— What the exercise asks —
Rewrite all the records below, changing "Save" to "Store" and keeping everything else identical. Omit the pictures from your output.
━━━━━━━━━━━━━━━━━━━━
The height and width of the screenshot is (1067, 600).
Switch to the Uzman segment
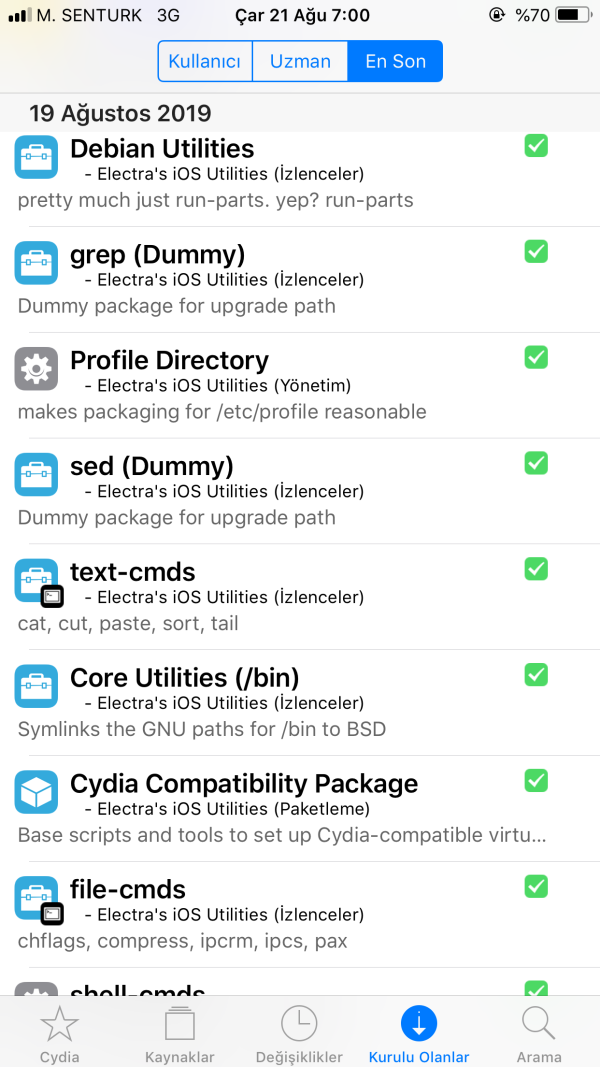300,61
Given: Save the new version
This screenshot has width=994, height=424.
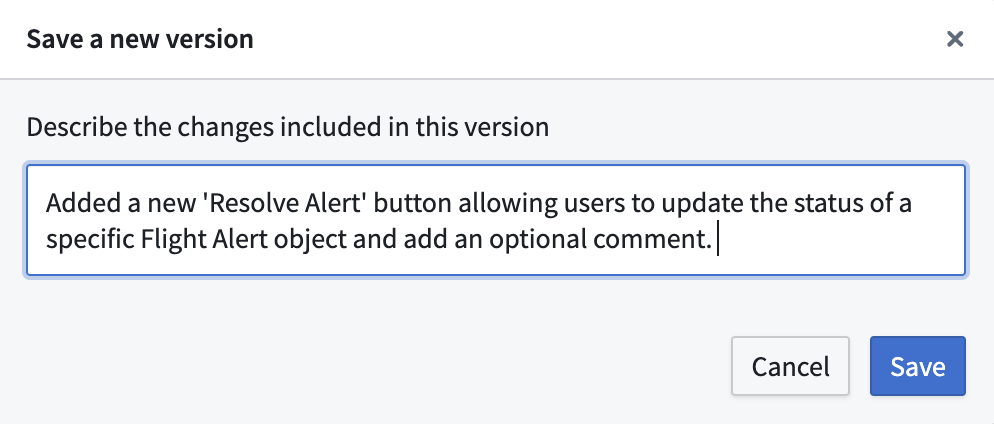Looking at the screenshot, I should click(x=917, y=366).
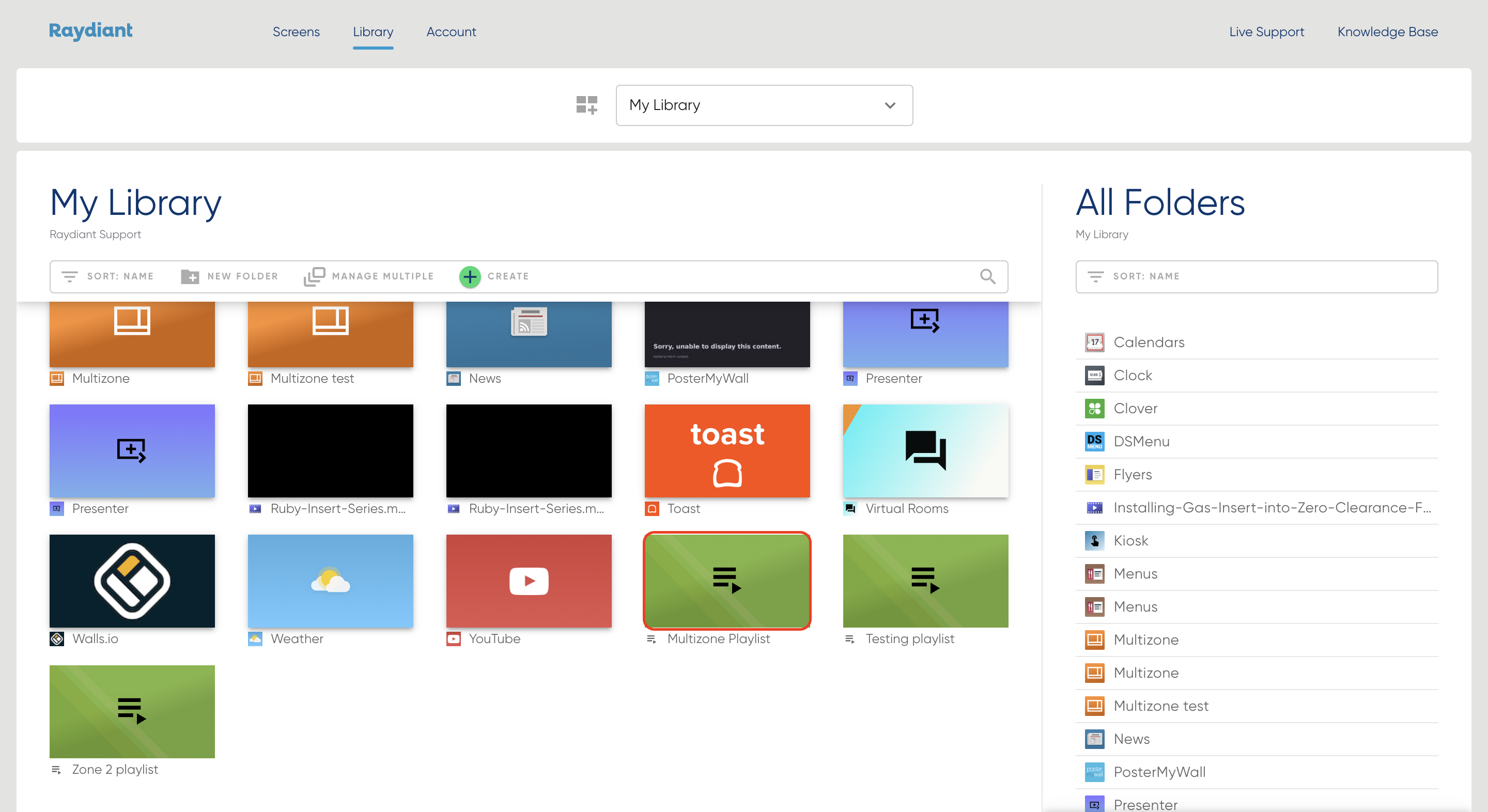
Task: Switch to the Account tab
Action: [451, 32]
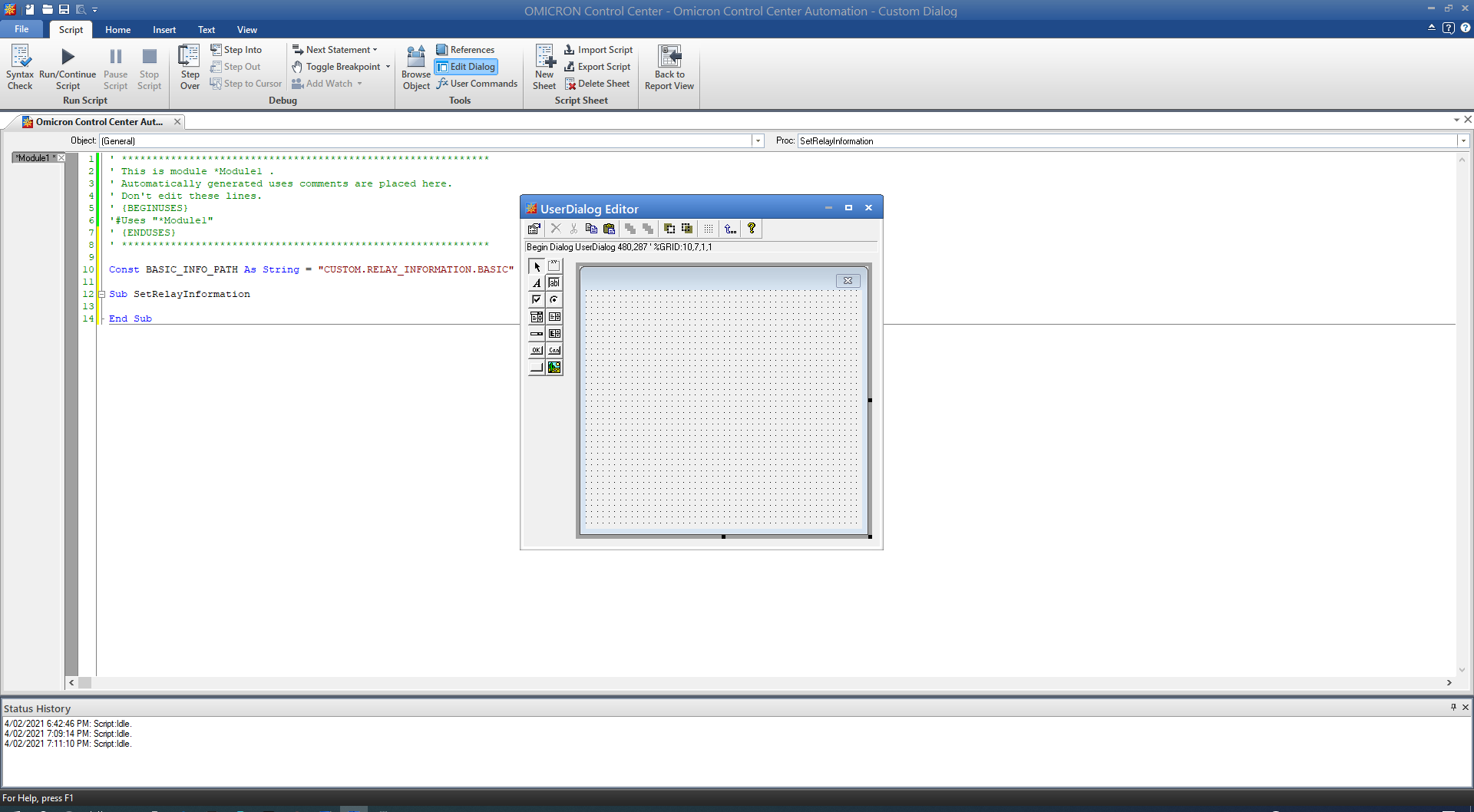Click the Run/Continue Script button
1474x812 pixels.
(x=68, y=66)
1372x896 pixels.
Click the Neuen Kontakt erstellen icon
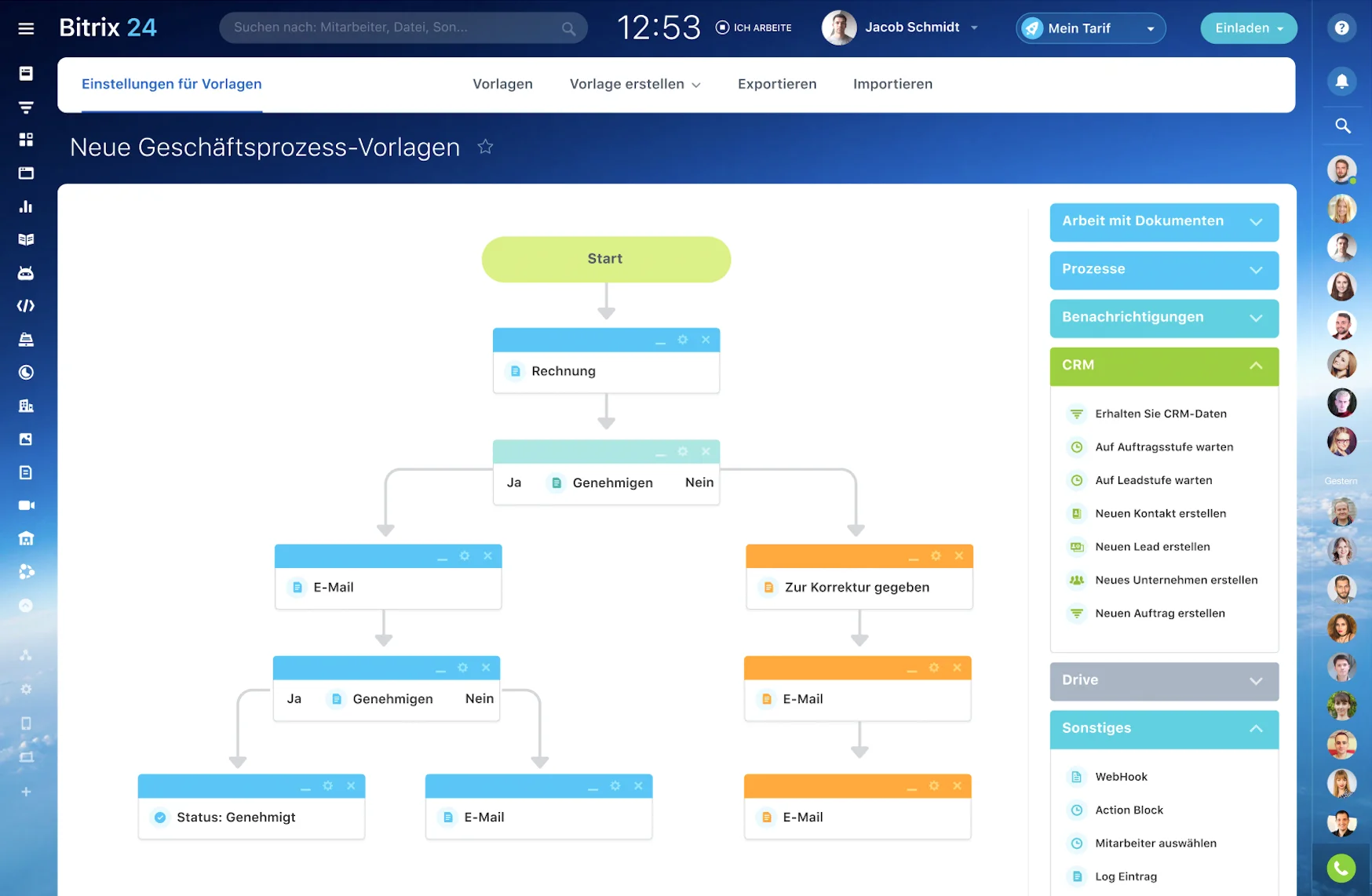pyautogui.click(x=1076, y=513)
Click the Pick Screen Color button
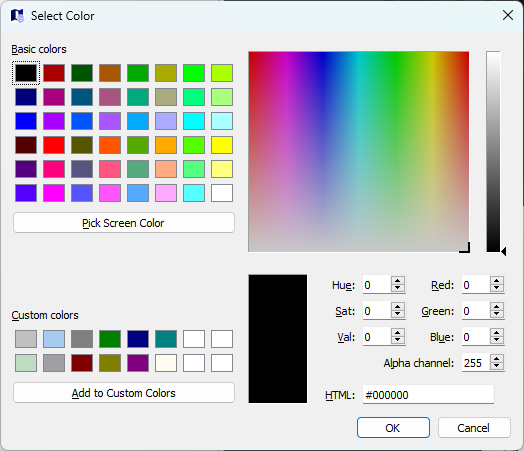 point(124,223)
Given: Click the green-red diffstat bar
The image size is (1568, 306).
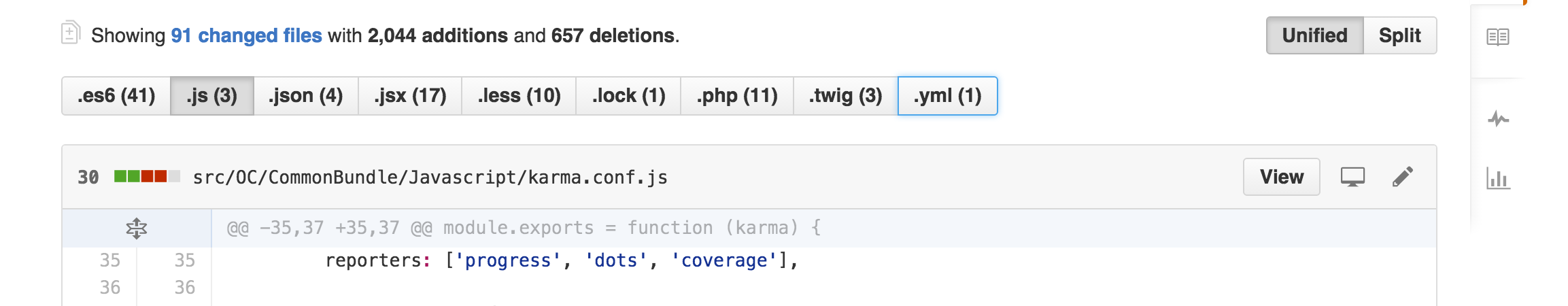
━━━━━━━━━━━━━━━━━━━━
— Solution to this task —
The height and width of the screenshot is (1067, 600).
Switch to the Uzman segment
300,61
Given: Store the new version
This screenshot has width=994, height=424.
Looking at the screenshot, I should click(x=917, y=366).
Task: Switch to the Account tab
Action: [451, 32]
Click the Run/Continue Script button
1474x812 pixels.
(x=68, y=66)
1372x896 pixels.
Click the Neuen Kontakt erstellen icon
pyautogui.click(x=1076, y=513)
Click the Pick Screen Color button
 point(124,223)
Given: Click the green-red diffstat bar
The image size is (1568, 306).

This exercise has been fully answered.